Data for the task.
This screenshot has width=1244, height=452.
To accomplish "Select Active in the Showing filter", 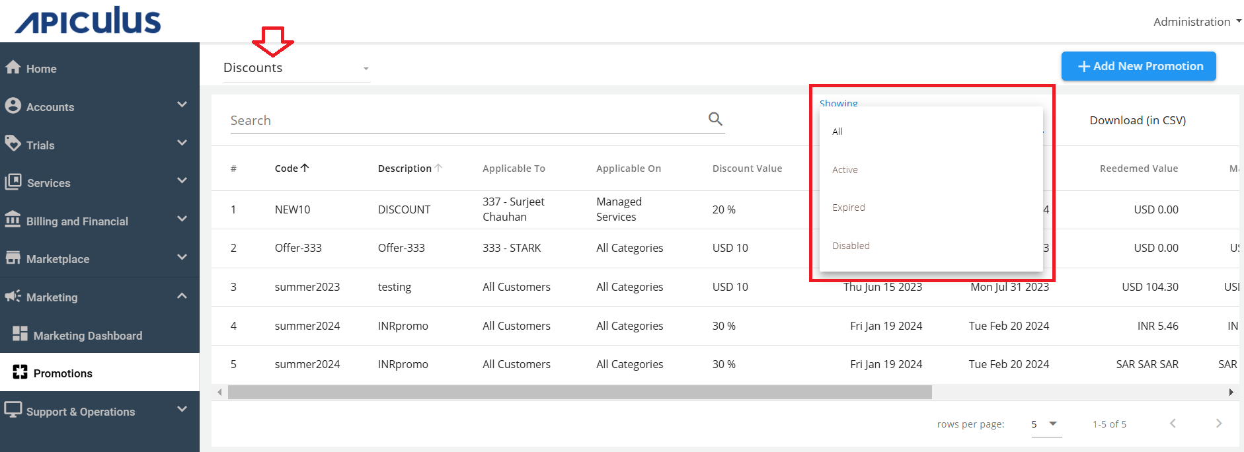I will [845, 170].
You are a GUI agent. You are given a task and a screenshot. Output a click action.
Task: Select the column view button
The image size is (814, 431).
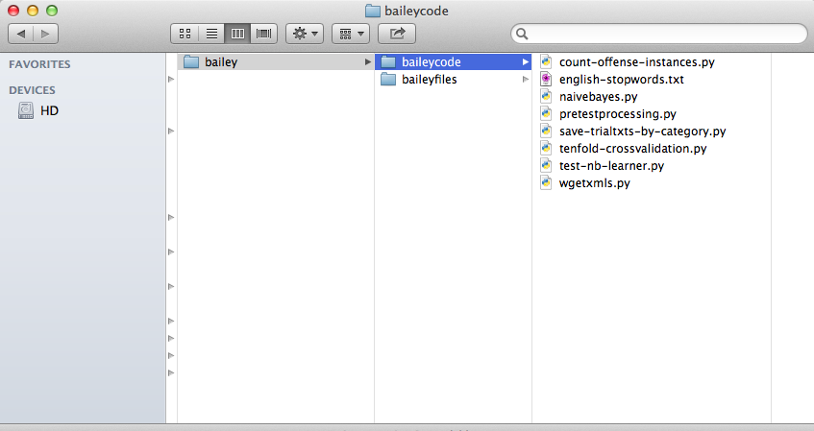(x=236, y=34)
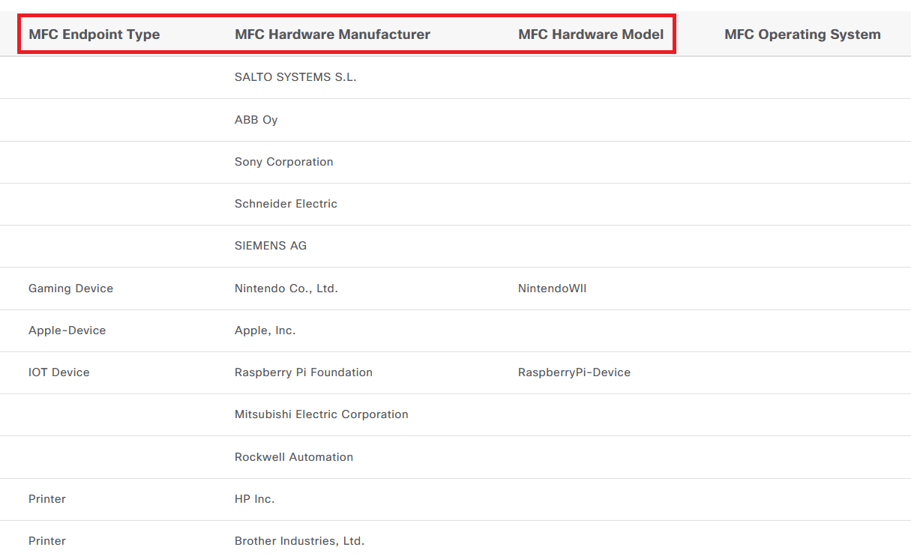Open the Nintendo Co., Ltd. entry

[x=285, y=288]
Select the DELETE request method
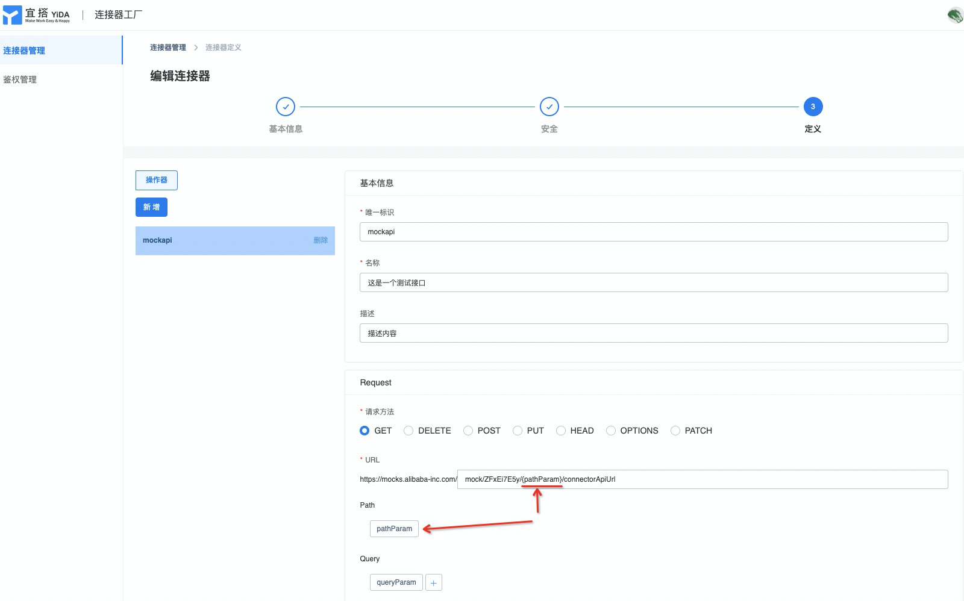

Your task.
Beginning with the line that holds "Task: Select the column view button" and continuing to the end of the entries above, set down each line exactly, both ends included; include no pictures.

Exercise output.
Task: Select the column view button
The image size is (814, 431).
(x=236, y=34)
Open the Nintendo Co., Ltd. entry

[x=285, y=288]
Select the DELETE request method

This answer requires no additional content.